RECORDS PROVIDED
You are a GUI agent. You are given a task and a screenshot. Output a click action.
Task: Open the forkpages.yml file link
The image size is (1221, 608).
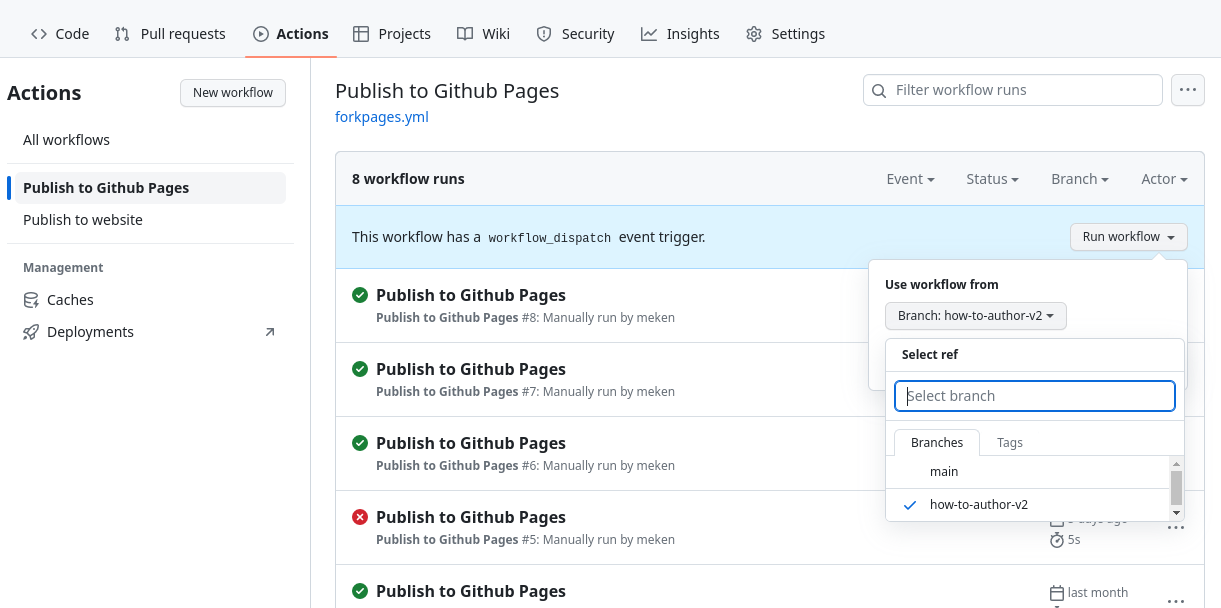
* * *
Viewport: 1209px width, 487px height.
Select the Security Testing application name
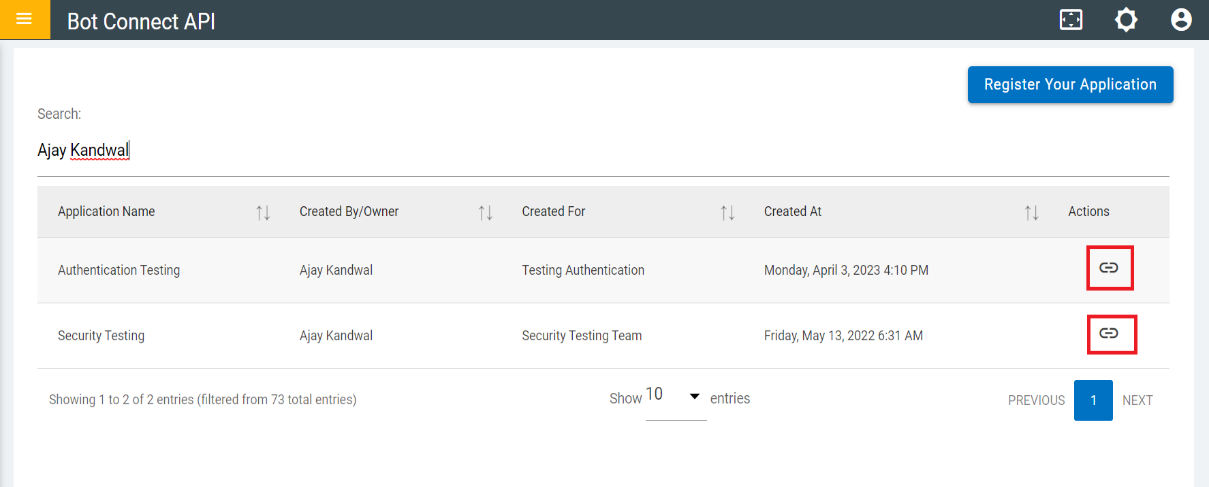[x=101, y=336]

WHAT YOU ARE ASKED TO DO
In the listing above, find the line containing "You are a GUI" and the line containing "The image size is (1221, 608).". Output them and every line between, exactly, and nothing else.

RESPONSE TO THIS EXERCISE
You are a GUI agent. You are given a task and a screenshot. Output a click action.
Task: Open the forkpages.yml file link
The image size is (1221, 608).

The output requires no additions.